▸ **TASK PROMPT**
Starting at the first line of the data and ending at the line with "Screen dimensions: 478x562", copy each line exactly. Include both of those lines, but no pictures.

- - - - - - -

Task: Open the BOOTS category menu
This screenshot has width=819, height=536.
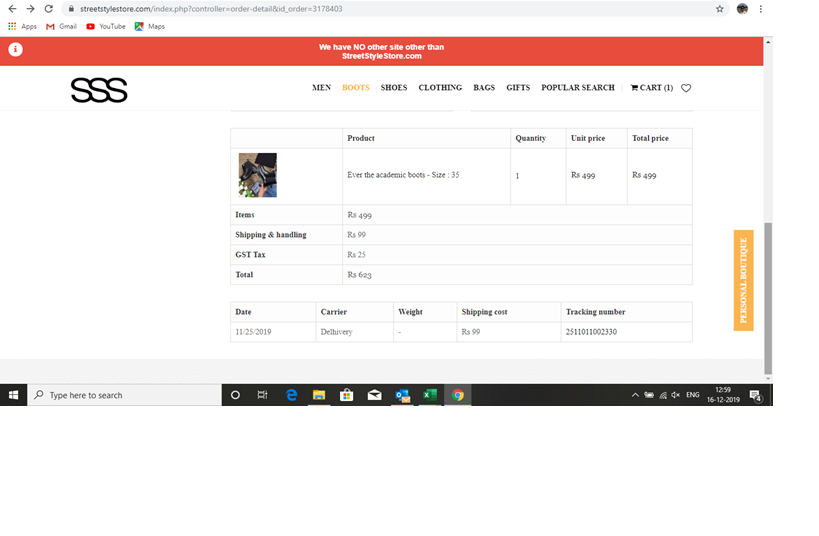Action: pos(355,88)
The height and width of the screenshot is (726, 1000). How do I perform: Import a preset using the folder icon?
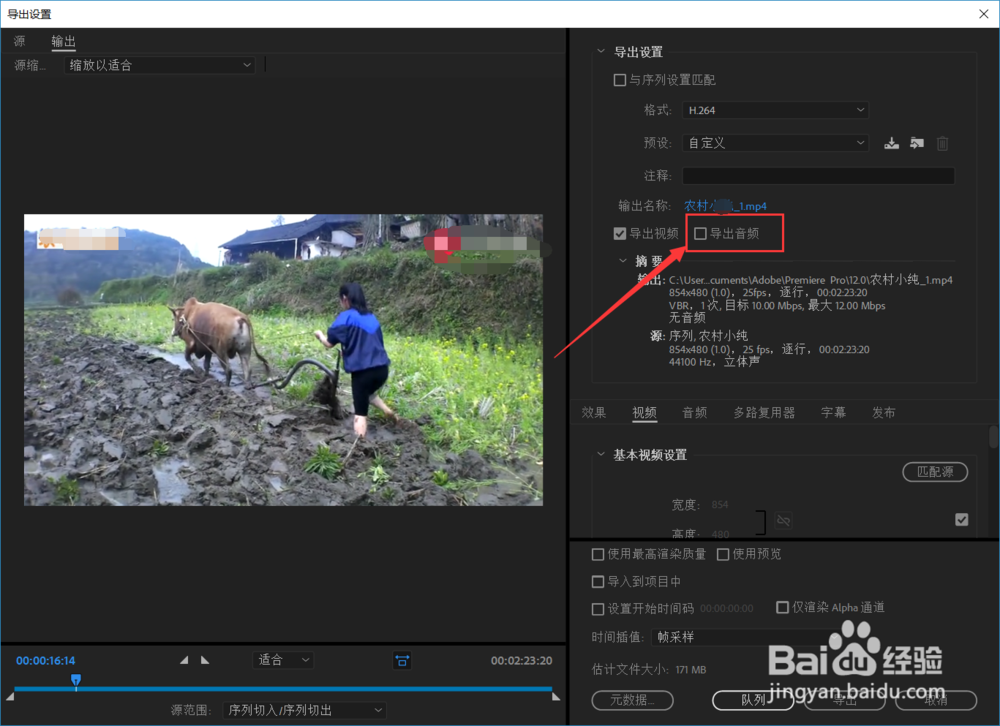click(917, 143)
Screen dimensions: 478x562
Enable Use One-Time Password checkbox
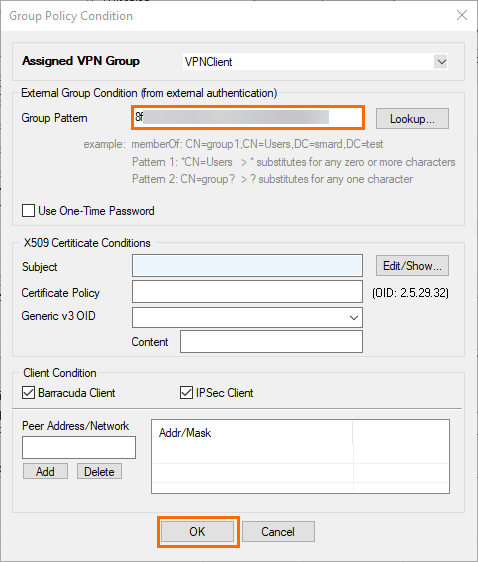tap(28, 211)
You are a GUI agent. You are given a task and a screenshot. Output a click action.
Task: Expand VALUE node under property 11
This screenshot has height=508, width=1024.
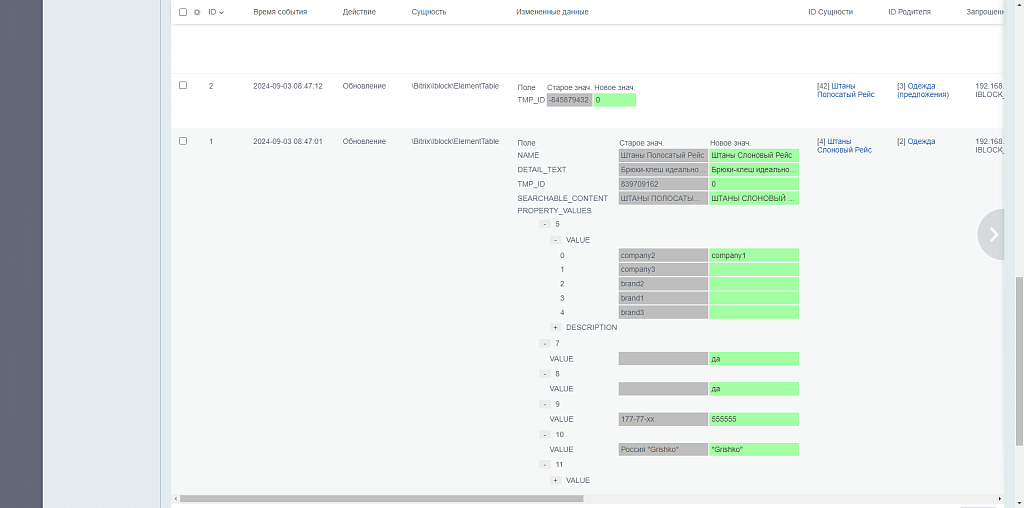555,480
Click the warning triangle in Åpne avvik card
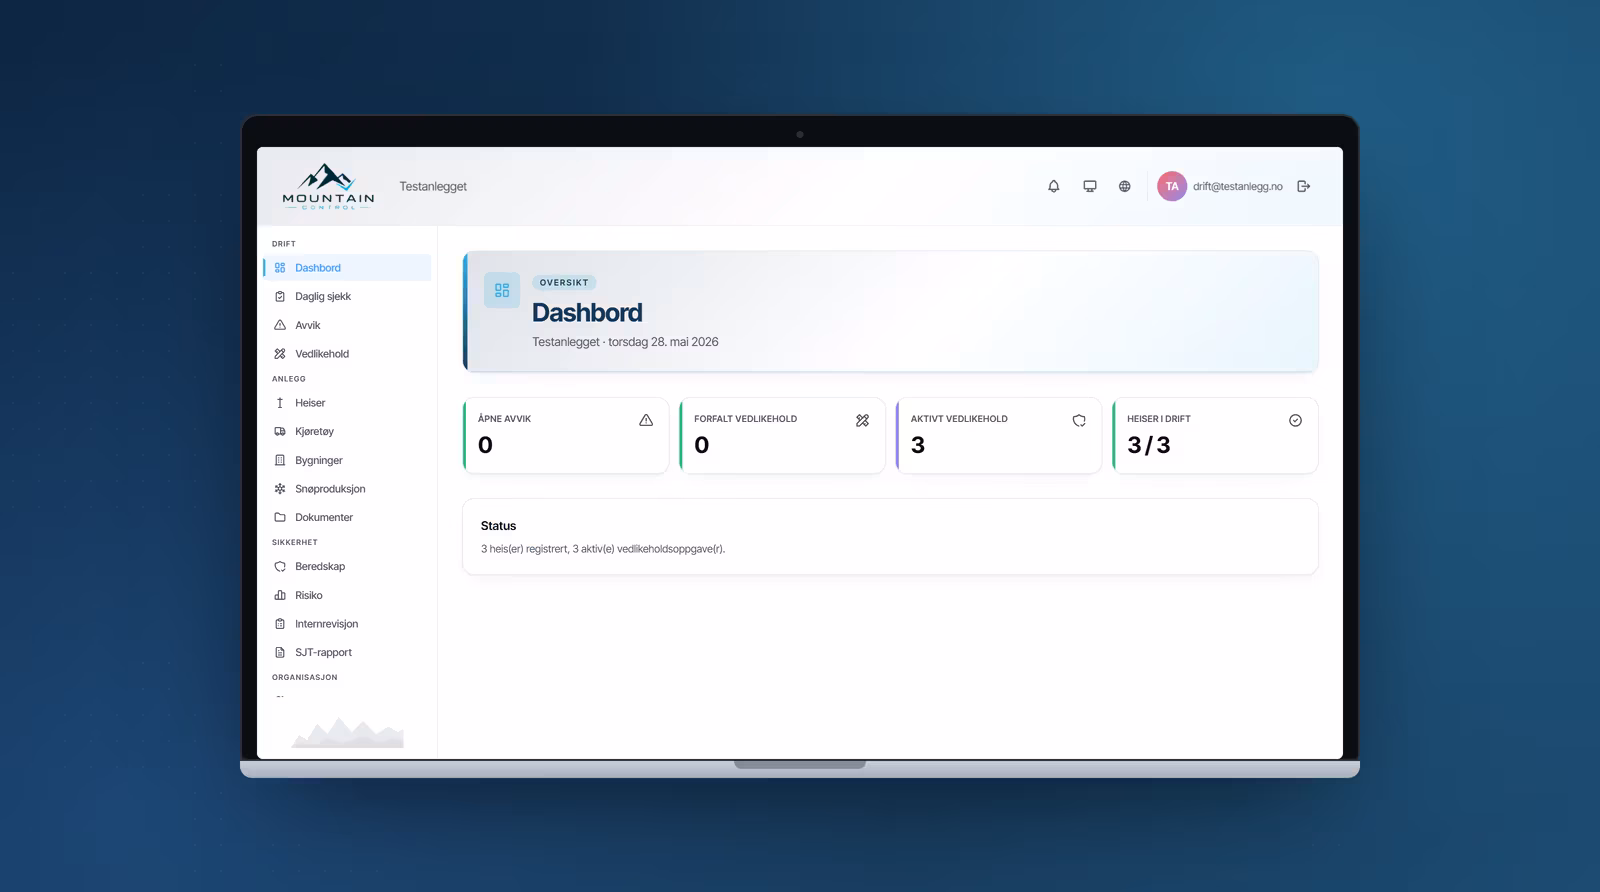 [x=646, y=420]
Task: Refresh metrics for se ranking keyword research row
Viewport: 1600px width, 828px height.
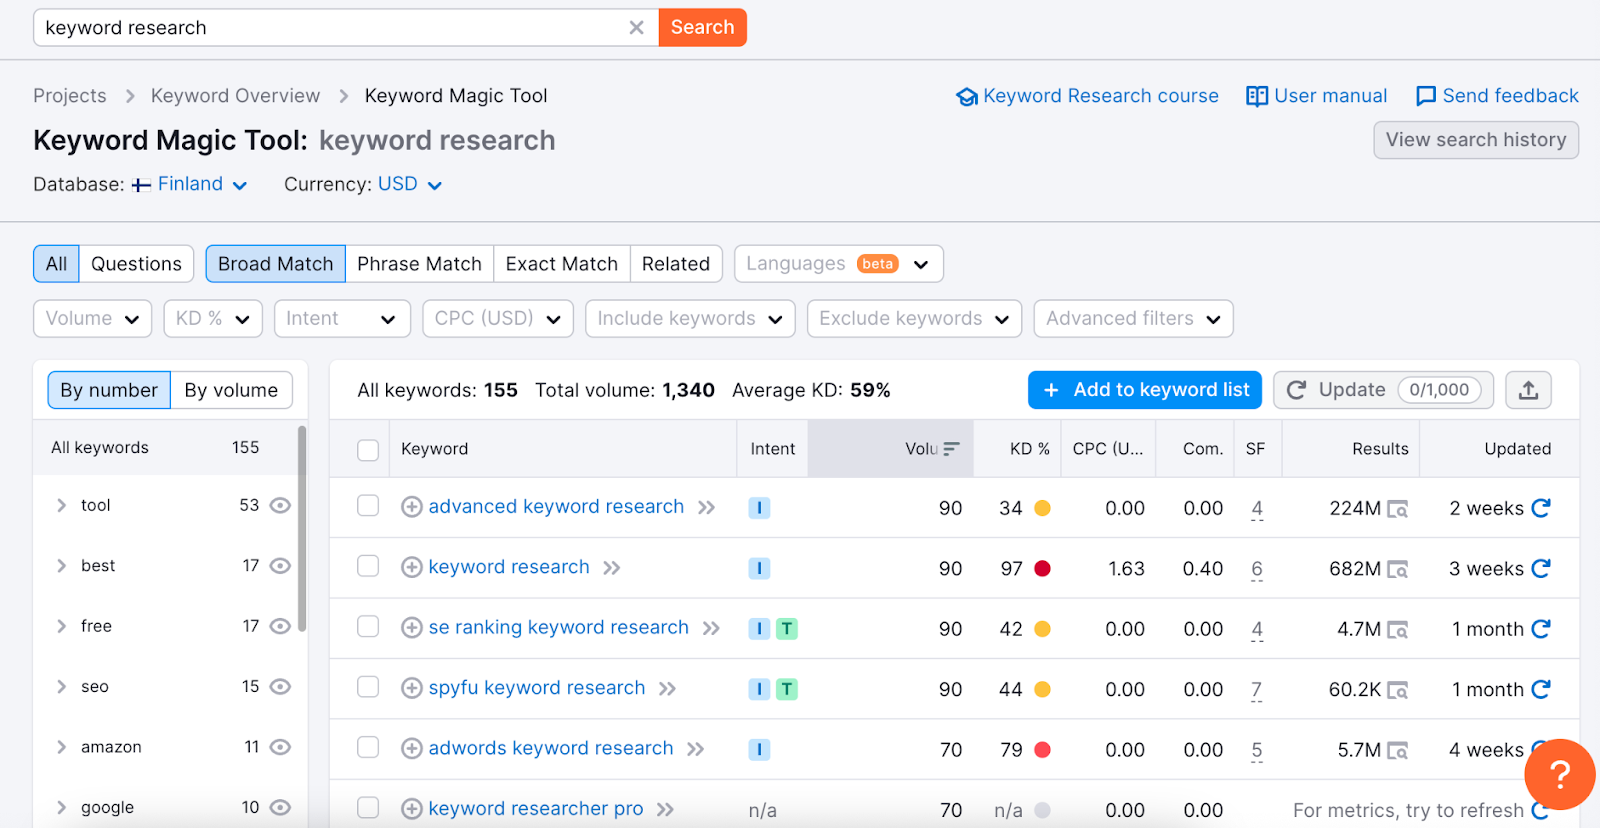Action: (1540, 629)
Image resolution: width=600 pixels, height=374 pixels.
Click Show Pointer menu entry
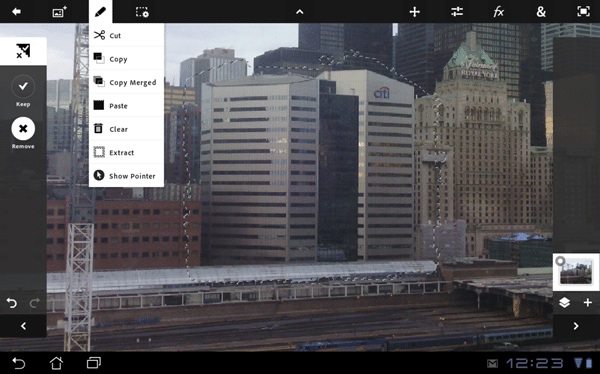pos(126,176)
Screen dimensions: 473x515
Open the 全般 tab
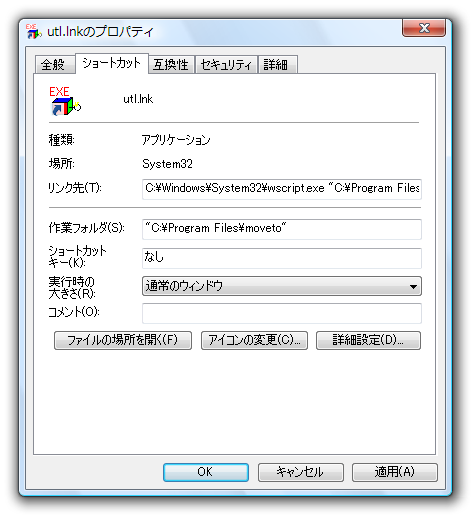(x=55, y=64)

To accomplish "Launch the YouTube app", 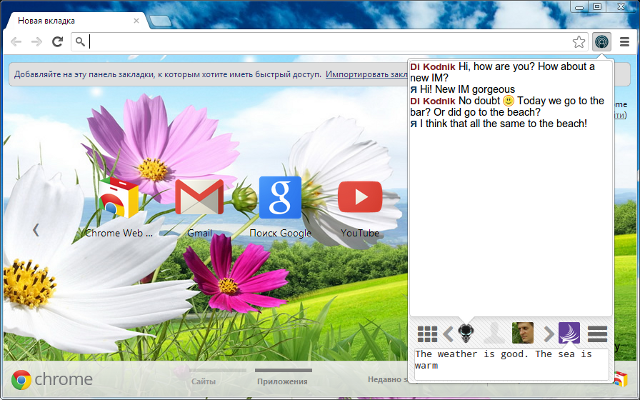I will [x=360, y=198].
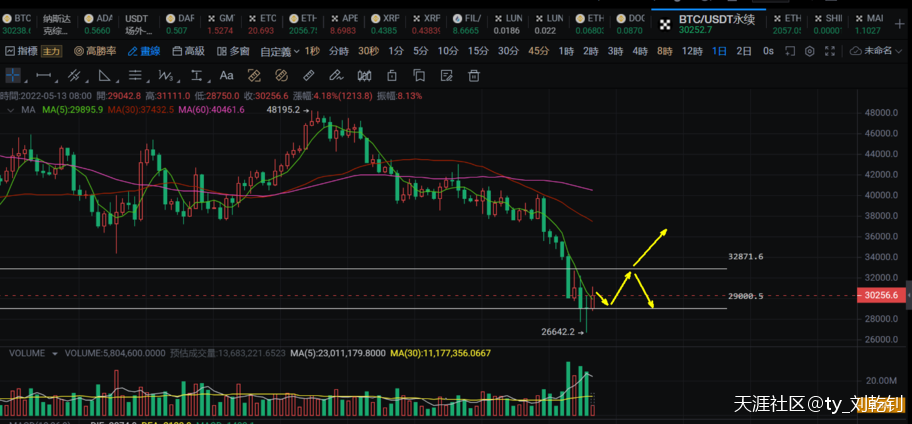This screenshot has height=424, width=912.
Task: Open the 未命名 layout dropdown
Action: pos(883,51)
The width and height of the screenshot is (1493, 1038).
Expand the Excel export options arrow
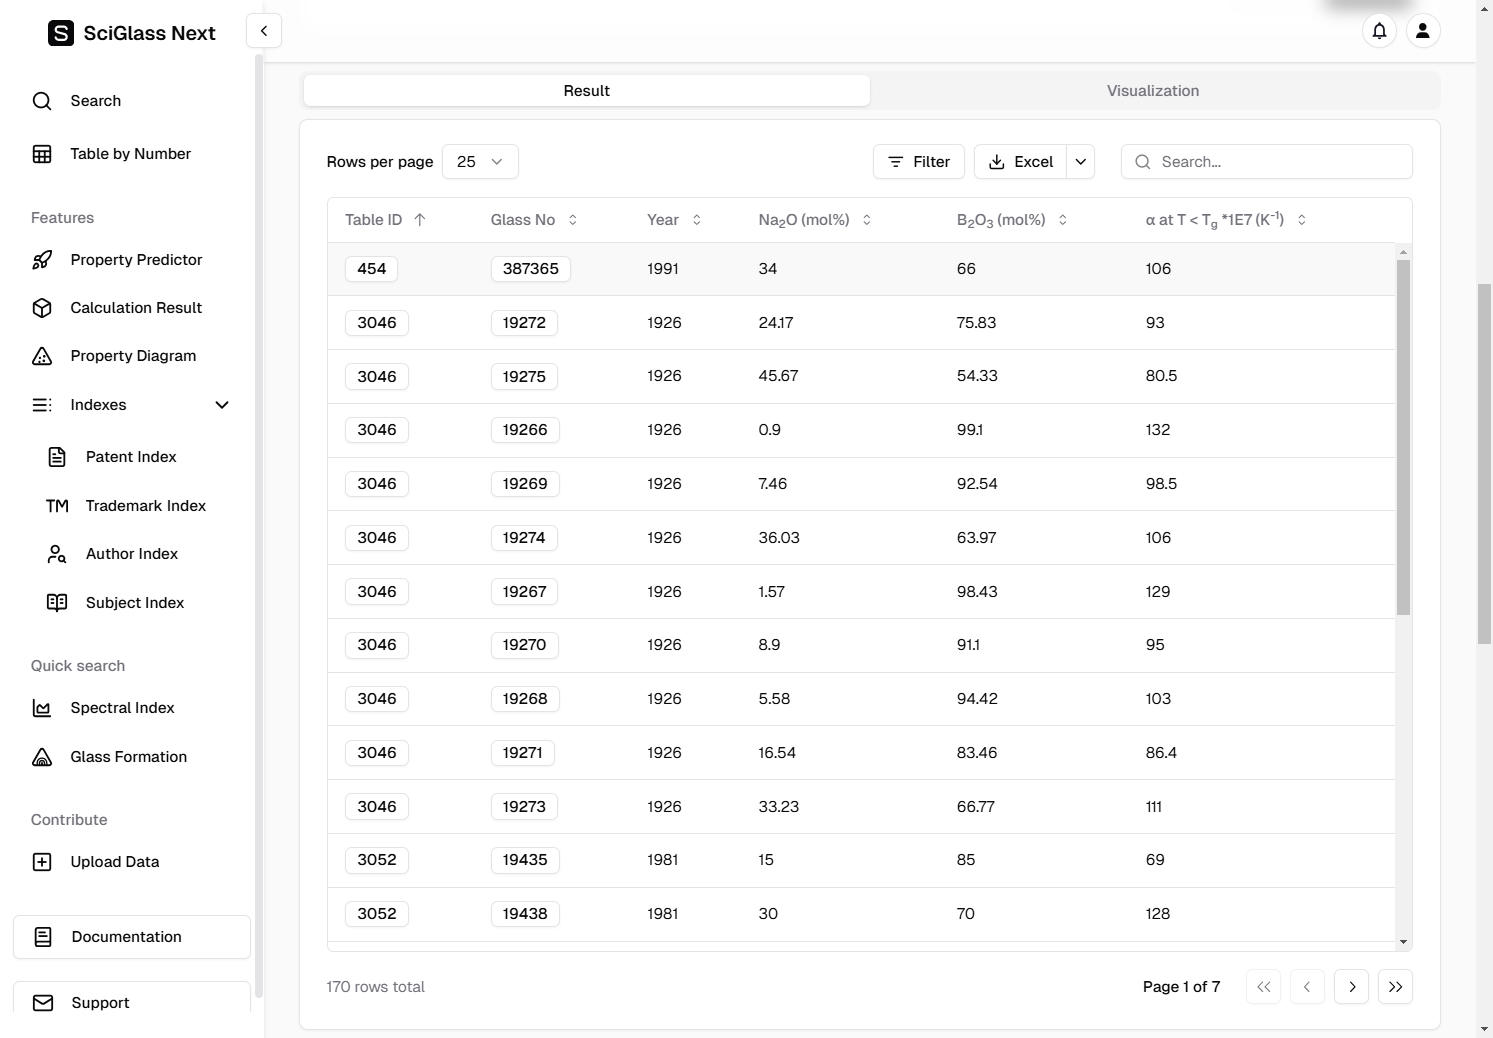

- - - - - - -

▸ **ANSWER SPACE**
Task: Open the BOOTS category menu
This screenshot has width=819, height=536.
Action: pos(355,88)
The height and width of the screenshot is (726, 1000). How do I perform: Import a preset using the folder icon?
click(917, 143)
Screen dimensions: 478x562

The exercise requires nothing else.